CounsellingMental HealthcareTrauma

A friend can help by listening and caring without judging. Photo: Peter Caton/Tearfund
A friend can help by listening and caring without judging. Photo: Peter Caton/Tearfund

by Gladys K Mwiti and Al Dueck

Mental illness is an affliction that must be faced directly rather than denied, and responded to compassionately rather than with punishment. People with mental illnesses have often been dismissed as ‘crazy’. Condemnation would view people with mental illness as hopeless. Compassion is the opposite of condemnation. A compassionate person communicates sympathy, empathy, concern, kindness, consideration and care.

This article has two parts. In the first part we share an example of how to care for someone who believes they may be troubled by evil spirits. In the second part we consider how to counsel those who are depressed. Like physical illness, mental illness can last a short while or a lifetime. The examples here show the possibility of recovery. (The book Where There Is No Psychiatrist advises on long-term mental health problems – see Resources page) Although Oasis Africa mainly has experience of working in African cultures and societies, much of the advice here is relevant to all cultures.

PART ONE - Jamba’s story

Jamba encountered the occult and was traumatised by the experience. His doctor referred him to Oasis Africa for counselling.

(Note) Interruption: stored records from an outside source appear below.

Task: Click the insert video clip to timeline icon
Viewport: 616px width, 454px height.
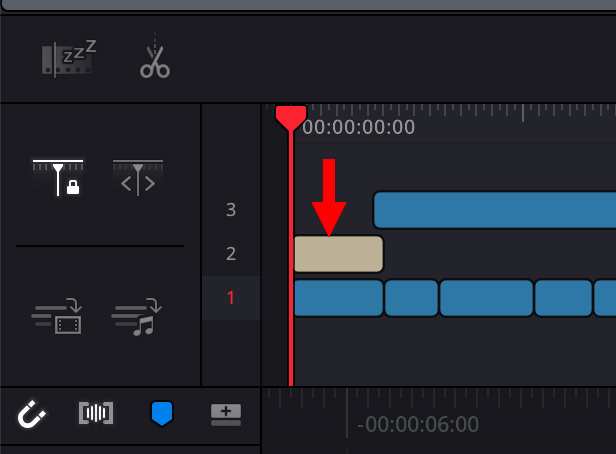Action: (58, 316)
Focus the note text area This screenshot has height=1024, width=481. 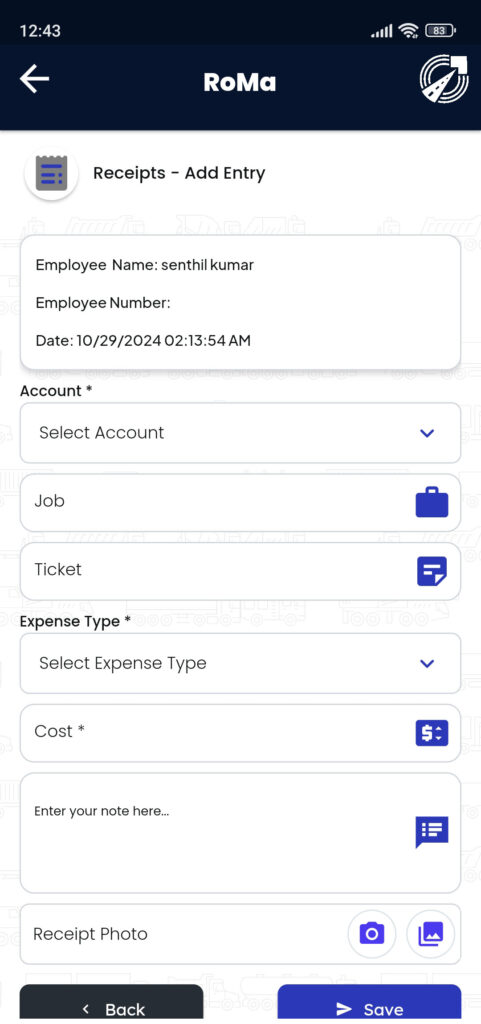[x=240, y=833]
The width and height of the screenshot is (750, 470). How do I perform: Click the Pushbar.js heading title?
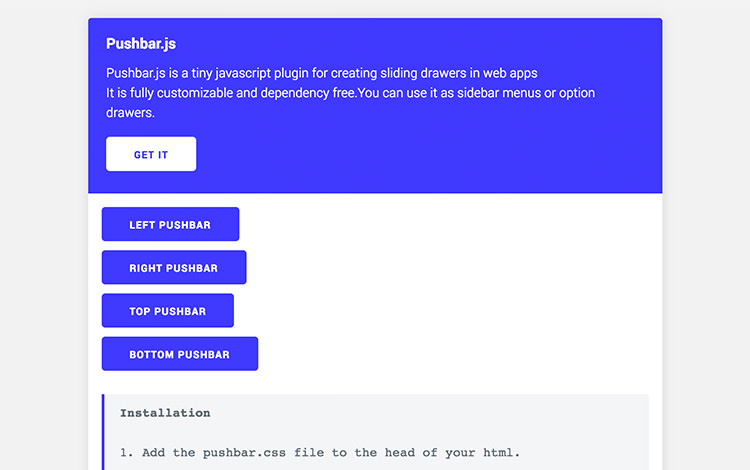(141, 44)
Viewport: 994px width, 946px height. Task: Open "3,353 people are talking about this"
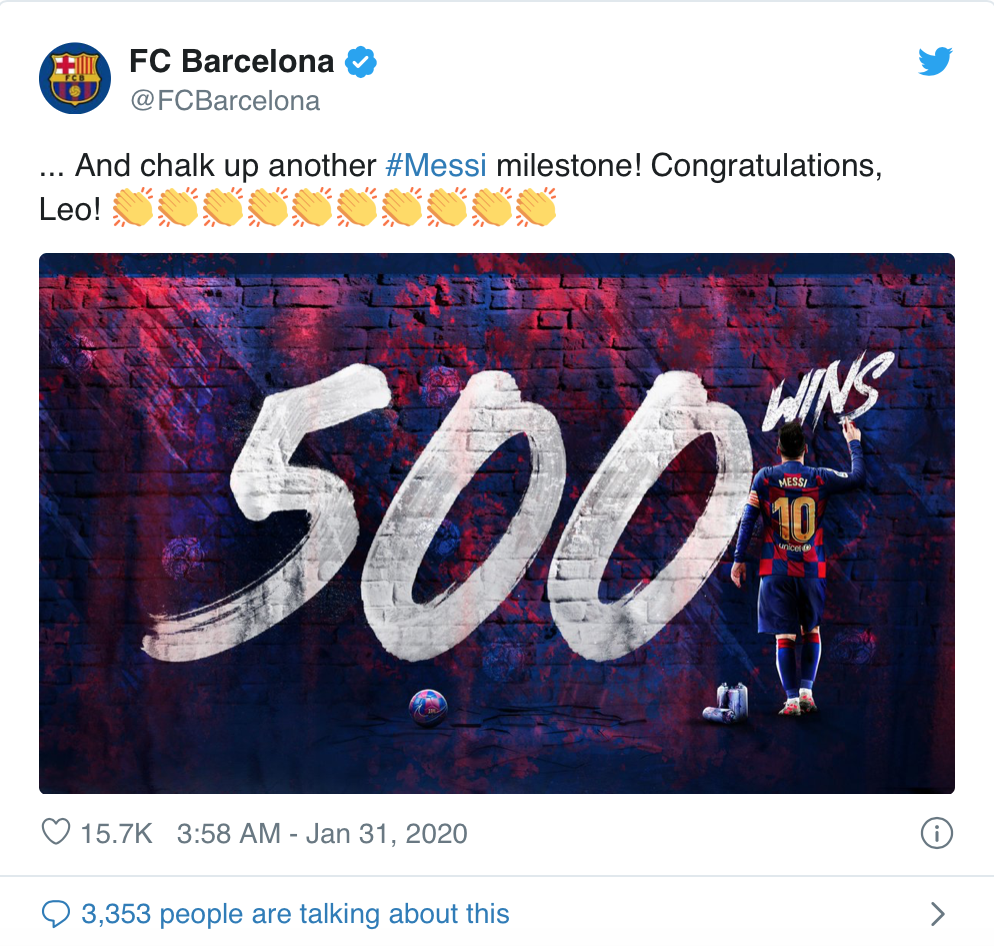295,914
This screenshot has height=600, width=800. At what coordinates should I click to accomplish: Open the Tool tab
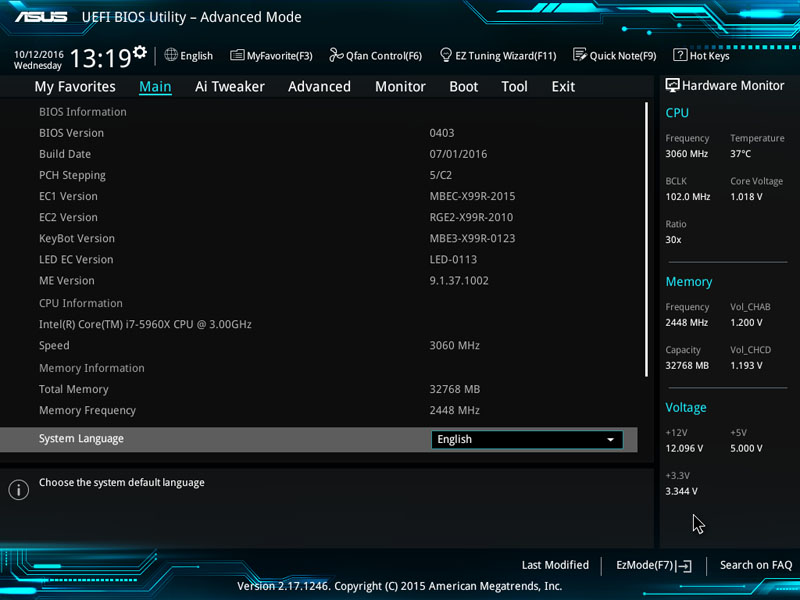(x=514, y=87)
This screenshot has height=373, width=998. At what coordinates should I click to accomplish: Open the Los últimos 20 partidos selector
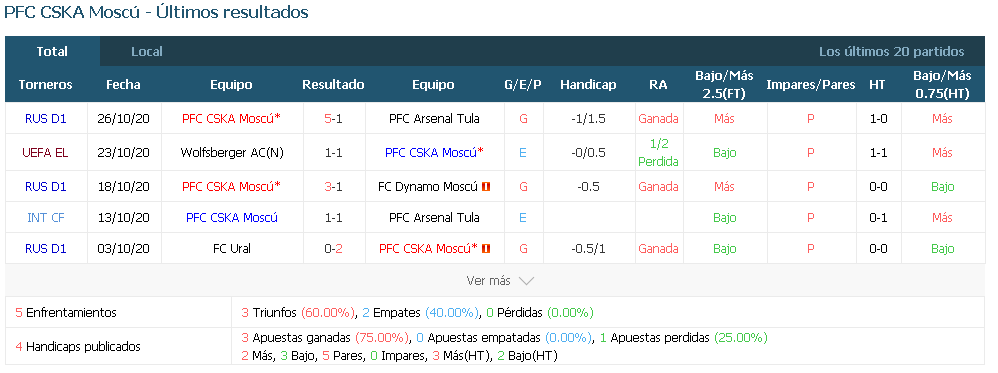coord(891,52)
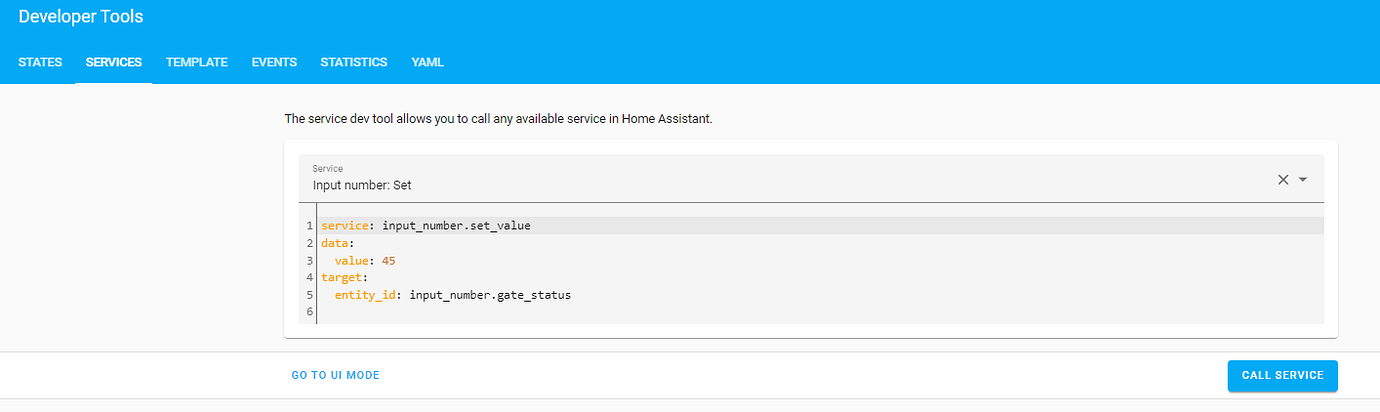1380x412 pixels.
Task: Clear the Service field with the X icon
Action: (1283, 180)
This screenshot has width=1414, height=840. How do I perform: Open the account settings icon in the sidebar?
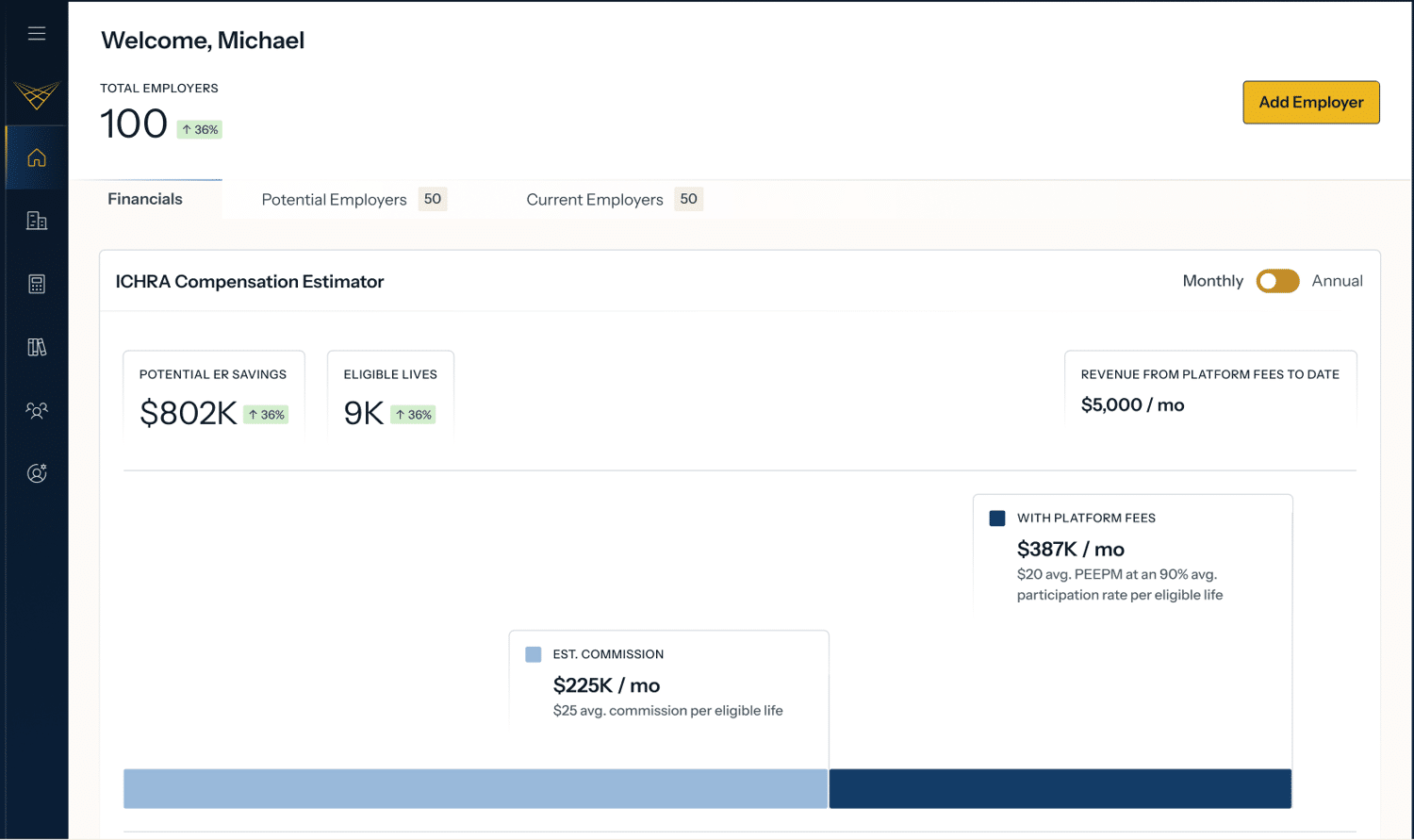(37, 473)
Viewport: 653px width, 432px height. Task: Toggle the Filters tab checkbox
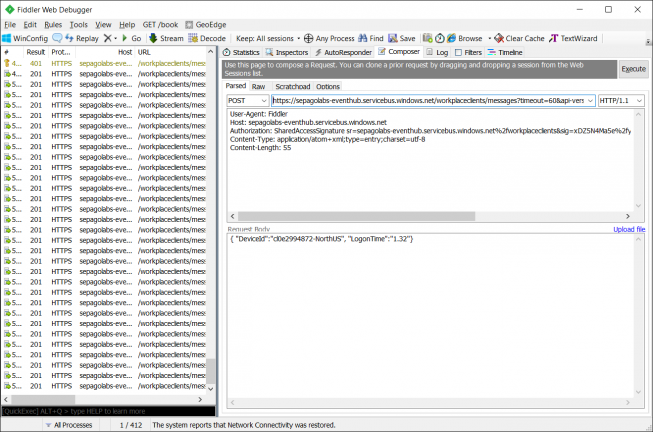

Jamba had suffered from anxiety attacks and nightmares for almost a month. Though only 25, Jamba looked older than his years. His parents died when he was 15, and for the past 10 years, he had acted as the head of his family, caring for his seven brothers and sisters. Jamba attended a local church from time to time.

Jamba was married, and the stress of caring for his new family increased his exhaustion. Before long, Jamba began to experience sleeplessness and headaches that would not respond to medication.

Finally, someone advised him to seek the help of a traditional healer. Jamba told of his visit to this man’s dwelling, an experience that totally changed his life. The ‘healer’s’ front room served as a reception area, where Jamba was asked to empty his pockets and leave all of his belongings as well as most of his clothes. Then he was ushered in to see the ‘doctor.’ He found himself in a dark room where he had to squint to see anything. When his eyes became accustomed to the darkness, he saw a wrinkled, clean-shaven man, naked to the waist, sitting on the floor.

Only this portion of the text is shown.